Bluastro

Papà Ovo era un ragazzino tranquillo? Papà Ovo era un ragazzino scapestrato?
Forse sarebbe meglio chiedere che tipo di ragazzino era papà Ovo agli Ucas.

Papà Ovo, di se stesso, potrebbe dire di esser stato un bravo ragazzino che passava gli inverni a fare a gara con i coetanei sulle piste da sci in maniera… scapestrata, poi passava le primavere e gli autunni a sfidare i coetanei con interminabili partite a basket (soprattutto) e pallavolo (meno) nei palazzetti della scuola in maniera… scapestrata e terminava con interminabili estati dove le partite di pallone si alternavano alle gare in bicicletta, alle corse sui marciapiedi e ad altre attività fisiche all’aria aperta che ora nemmeno si ricorda… il tutto in maniera un poco… scapestrata.

Ora, a ben guardare tutto questo l’ha tenuto lontano da brutte cose, cattive compagnie o idee troppo strane. A vedere nel dettaglio bisogna anche dire che non esistevano i caschi sugli sci, il campo di pallone aveva tronchi d’albero nel bel mezzo del centrocampo, ogni volta che una partita nel palazzetto finiva senza infortunati si gridava al miracolo, si correva in bicicletta senza paragomiti, paraginocchia, paracervelli, e le gare di corse sul marciapiedi non prevedevano l’interruzione del traffico sulla carreggiata che correva a dieci centimetri da noi (per inciso si correvano i 100 metri in linea e i 200 su un marciapiede che faceva un angolo di 90° e se arrivavi troppo forte scoprivi l’esistenza della forza centrifuga a tue spese finendo, appunto, sulla carreggiata sopracitata).

Insomma quella che si dice una palestra di sopravvivenza.
Va da sè che spesso il vicino di casa aveva la gamba ingessata (sci), l’amico di scuola il braccio al collo (bicicletta), il compagno di giochi il dito insaccato (basket) e per quanto riguarda la scoperta della forza centrifuga… ci è sempre andata bene.

Sabato pomeriggio papà Ovo prima, e mamma Ova poi dandogli il cambio, hanno accompagnato l’Ovetta in Pronto soccorso per un dito insaccato.
L’Ovetta, nota per il coraggio leonino in caso di malanni, malattie e ferite varie, ha resistito e non è mai svenuta (il che non era scontato). Ha fatto sorridere (di pietà) il medico che l’ha visitata, si è impressionata moltissimo vedendo caviglie gonfie, menischi saltati, polsi slogati e tutto il repertorio di un classico pronto soccorso ed ha tirato un sospiro di sollievo quando la lastra ha confermato che non vi era frattura (notizia che l’avrebbe gettata nel più profondo sconforto).

Poi è rientrata a casa con due dita fasciate guardandosele come fosse un corpo estraneo di cui avere un misto di raccapriccio e paura.
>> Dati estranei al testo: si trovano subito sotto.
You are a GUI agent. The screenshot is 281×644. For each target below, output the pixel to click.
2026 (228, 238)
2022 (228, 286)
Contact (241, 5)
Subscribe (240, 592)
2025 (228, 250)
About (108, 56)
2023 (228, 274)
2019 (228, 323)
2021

Lì per lì essendo abbastanza grande non ha avuto il coraggio di scoppiare in un pianto a dirotto come invece avrebbe fatto solo un paio di anni fa. Ma, non temete, qualche lacrimuccia nel vedere le proprie dita virate verso un colore bluastro le ha versate.

“Ovetta”
“Sì papà”
“Una domanda.”
“Dimmi.”
“Ma poi… come hai fatto ad insaccartelo?”
“Sono andata contro la sedia dello studio”.Tempi che cambiano… non c’è che dire!